▸ APPLY WHAT YOU READ:
1 – Answer these questions about the blog post on cyber controls, one line each:
(a) Who gave the talk that the notes are based on?
(b) Which three car-theft controls are given as examples?
(c) What did some medical facilities disable outright?
2 – Decide whether each statement agrees with the blog post on cyber controls. Answer yes or no and quote the words that decide it.
(a) Prevention is now effectively impossible.
(b) The cycle of security measures eventually settles into equilibrium.
(c) The problem was always the technology.
3 – List every section heading in the blog post on cyber controls that comes after the introductory notes.

▸ DOCUMENT EXCERPT:
--

Six Years On: Are Cyber Controls Still a Waste of Money?

Published in Technical Blog, 2026

Six Years On: Are Cyber Controls Still a Waste of Money?

Notes based on a BCS ISSG talk by Andy Evans, revisiting a provocative claim from six years prior: organizations often spend money on cyber controls that make them feel safer rather than actually safer. The problem was never the technology — it’s accountability and governance.

The Endless Arms Race

Security measures are perpetually reactive. Using car theft as the metaphor: every control — steering locks, immobilizers, Faraday pouches — eventually gets bypassed, forcing a new defense. The cycle never settles into equilibrium.

Conditions Have Deteriorated

Since the original talk, things have gotten worse, not better. Prevention is now effectively impossible, software supply pipelines themselves are compromised, legacy systems have aged further into liability, and AI has lowered the barrier for less-skilled attackers to build sophisticated tools.

Real-World Failures

Hospitals reverting to pen-and-paper during cyberattacks, and medical facilities disabling WiFi outright, show how quickly digital failure cascades into operational chaos.

AI’s Double Edge

AI can strengthen defenses, but ungoverned AI adoption just recreates the risks it promises to solve — illustrated by fabricated KPMG case studies making the rounds as cautionary tales.

The Real Problem Is Accountability

The issue was never purely technical. Without real consequences for leadership when the basics fail, security spending stays ineffective regardless of how sophisticated the tooling gets.

--

▸ DATA EXTRACT:
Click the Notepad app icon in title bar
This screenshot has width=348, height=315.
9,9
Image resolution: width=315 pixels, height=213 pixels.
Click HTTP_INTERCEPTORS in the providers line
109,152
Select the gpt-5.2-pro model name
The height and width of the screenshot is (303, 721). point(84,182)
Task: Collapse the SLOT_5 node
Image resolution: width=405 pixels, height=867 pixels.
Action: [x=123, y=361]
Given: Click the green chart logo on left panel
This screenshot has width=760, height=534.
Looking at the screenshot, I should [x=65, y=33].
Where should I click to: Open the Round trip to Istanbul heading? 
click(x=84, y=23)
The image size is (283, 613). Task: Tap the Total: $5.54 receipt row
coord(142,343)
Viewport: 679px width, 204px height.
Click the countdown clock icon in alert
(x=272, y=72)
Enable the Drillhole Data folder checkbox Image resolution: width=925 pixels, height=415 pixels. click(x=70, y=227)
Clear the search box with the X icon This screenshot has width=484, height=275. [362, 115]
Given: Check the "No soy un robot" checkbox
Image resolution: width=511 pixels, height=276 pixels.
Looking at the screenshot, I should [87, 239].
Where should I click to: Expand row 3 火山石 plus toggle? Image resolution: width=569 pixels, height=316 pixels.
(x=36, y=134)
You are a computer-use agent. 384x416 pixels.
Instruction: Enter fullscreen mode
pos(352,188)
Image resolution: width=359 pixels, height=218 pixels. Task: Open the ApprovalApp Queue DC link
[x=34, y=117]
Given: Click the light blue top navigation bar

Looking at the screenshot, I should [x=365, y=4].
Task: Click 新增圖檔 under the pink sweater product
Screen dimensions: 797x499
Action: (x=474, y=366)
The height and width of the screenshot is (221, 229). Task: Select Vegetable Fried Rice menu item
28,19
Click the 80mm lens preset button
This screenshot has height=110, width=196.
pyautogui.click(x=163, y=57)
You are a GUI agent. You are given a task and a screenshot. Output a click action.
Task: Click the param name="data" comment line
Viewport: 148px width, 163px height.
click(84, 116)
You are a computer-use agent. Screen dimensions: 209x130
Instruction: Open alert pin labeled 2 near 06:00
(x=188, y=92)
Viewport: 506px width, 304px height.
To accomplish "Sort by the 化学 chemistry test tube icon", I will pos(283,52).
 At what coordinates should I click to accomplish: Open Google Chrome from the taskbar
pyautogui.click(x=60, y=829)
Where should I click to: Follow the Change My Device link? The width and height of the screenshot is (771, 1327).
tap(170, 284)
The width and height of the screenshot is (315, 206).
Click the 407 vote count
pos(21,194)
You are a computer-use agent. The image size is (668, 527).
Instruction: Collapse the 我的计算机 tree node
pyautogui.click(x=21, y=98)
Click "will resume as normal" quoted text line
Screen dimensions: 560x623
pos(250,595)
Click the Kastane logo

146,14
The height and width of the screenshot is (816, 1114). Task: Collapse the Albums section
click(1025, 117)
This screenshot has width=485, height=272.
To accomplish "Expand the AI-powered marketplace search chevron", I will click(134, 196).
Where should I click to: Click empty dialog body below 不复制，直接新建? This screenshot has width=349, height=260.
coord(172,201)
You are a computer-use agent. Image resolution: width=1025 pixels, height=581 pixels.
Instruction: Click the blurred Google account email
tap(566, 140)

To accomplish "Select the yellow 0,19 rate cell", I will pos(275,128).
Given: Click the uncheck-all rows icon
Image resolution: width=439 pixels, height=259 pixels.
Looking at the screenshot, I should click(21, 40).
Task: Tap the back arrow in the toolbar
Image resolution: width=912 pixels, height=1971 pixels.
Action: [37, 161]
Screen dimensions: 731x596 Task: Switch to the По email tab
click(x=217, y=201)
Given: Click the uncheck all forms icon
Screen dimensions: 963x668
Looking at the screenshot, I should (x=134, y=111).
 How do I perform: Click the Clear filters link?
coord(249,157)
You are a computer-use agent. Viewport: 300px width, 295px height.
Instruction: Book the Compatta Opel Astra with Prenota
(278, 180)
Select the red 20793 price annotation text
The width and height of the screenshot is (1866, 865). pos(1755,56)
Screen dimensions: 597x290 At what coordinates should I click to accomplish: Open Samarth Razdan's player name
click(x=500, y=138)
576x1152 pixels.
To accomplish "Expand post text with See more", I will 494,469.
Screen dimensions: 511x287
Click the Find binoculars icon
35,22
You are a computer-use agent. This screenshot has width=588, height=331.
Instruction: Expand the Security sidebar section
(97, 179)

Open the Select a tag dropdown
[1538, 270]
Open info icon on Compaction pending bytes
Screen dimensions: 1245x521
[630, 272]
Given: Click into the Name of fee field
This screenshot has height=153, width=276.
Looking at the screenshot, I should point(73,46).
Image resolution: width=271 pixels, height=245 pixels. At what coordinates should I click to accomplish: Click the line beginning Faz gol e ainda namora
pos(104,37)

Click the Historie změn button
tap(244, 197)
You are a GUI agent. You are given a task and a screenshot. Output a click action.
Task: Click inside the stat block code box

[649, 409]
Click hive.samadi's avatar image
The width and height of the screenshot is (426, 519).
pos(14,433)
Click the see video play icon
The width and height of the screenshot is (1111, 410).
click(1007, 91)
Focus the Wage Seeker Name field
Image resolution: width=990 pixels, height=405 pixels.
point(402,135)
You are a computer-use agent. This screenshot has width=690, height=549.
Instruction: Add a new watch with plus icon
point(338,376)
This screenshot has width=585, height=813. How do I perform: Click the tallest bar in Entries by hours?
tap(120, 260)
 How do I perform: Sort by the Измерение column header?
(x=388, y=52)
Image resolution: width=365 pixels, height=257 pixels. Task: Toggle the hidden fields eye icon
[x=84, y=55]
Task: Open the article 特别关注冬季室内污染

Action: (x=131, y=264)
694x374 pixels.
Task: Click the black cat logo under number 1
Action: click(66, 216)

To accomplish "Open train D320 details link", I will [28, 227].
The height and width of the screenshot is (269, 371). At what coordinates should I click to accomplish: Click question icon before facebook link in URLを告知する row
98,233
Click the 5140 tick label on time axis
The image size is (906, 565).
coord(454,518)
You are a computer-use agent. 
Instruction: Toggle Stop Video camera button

--

▸ RESULTS FOR THE EXERCISE:
1 –
(a) Andy Evans
(b) Steering locks, immobilizers and Faraday pouches
(c) WiFi

2 –
(a) Yes: "Prevention is now effectively impossible"
(b) No: "The cycle never settles into equilibrium."
(c) No: "The problem was never the technology"

3 –
The Endless Arms Race
Conditions Have Deteriorated
Real-World Failures
AI's Double Edge
The Real Problem Is Accountability